Ghana has recorded a reduction in malaria deaths in children under five by 83 per cent over the last eight years, the National Malaria Control Programme (NMCP) has said.
The rate of malaria-related deaths reduced from 0.6 per cent in 2012 to 0.1 per cent in 2019, showing significant inroads in malaria-related deaths among children.
Malaria-related deaths of all ages also reduced by 2,799 in 2012 to 333 by end of 2019, representing an 88 per cent reduction.
The Deputy Programme Manager of the NMCP, Mr. James Frimpong, who made this known at an Editors’ forum in Accra yesterday, said although malaria incidence was still high, the integrated approach deployed to control it had resulted in remarkable reduction in deaths.

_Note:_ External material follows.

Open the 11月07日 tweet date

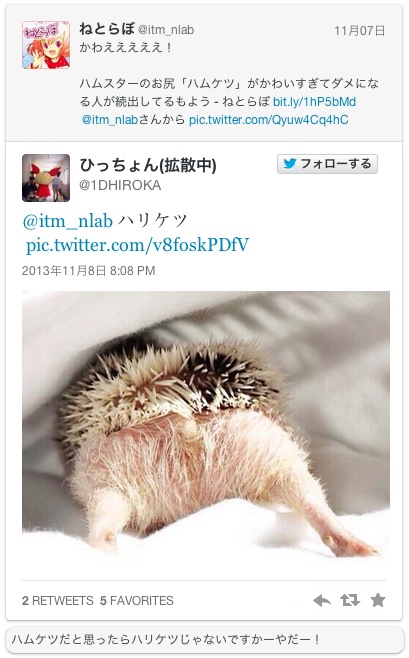coord(360,31)
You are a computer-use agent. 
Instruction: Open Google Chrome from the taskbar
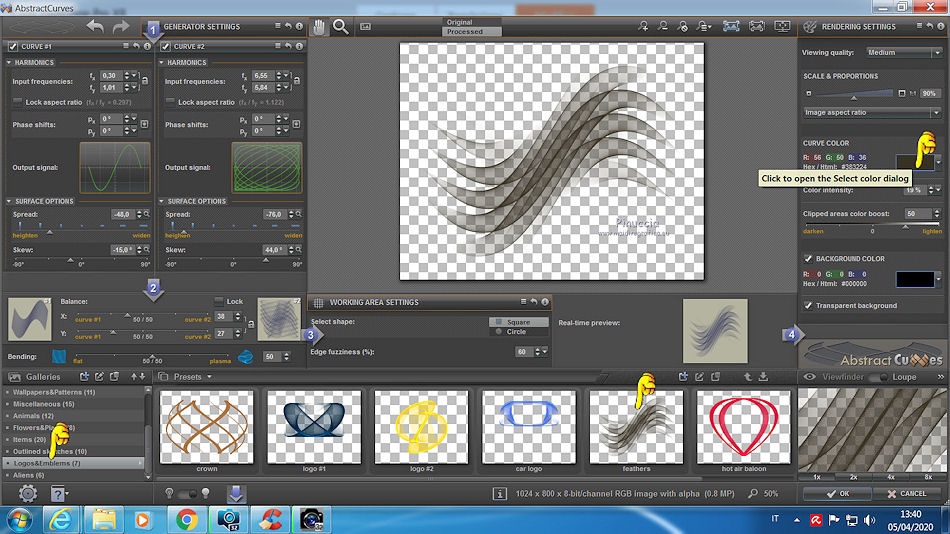pyautogui.click(x=186, y=519)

The forum engaged senior journalists and editors who are the gatekeepers in the media space to play up issues of malaria to bring about behavioural change and also trigger the right intervention, investment and outcomes.
The journalists were also introduced to a “Zero Malaria Starts with Me” campaign launched across Africa in 2018 but which is yet to gather momentum.
Recounting some of the success stories of the NMCP, Mr. Frimpong said the deployment of various integrated measures to control the disease as part of the existing five-year malaria control strategic plan had led to an increase in both the ownership and use of insecticide treated mosquito nets (ITNs).
He said the distribution of ITNs to pregnant women attending antenatal clinic had also increased, leading to more pregnant women and children using more treated mosquito nets.
Mr. Frimpong said a new five-year strategic plan, 2021-2025, had been developed to replace the current one which expires in December this year.
It also intends to work towards reduction in all malaria-related deaths by 90 per cent by 2023 and reduction in malaria incidence by half by 2025. Both goals will use 2019 as the baseline.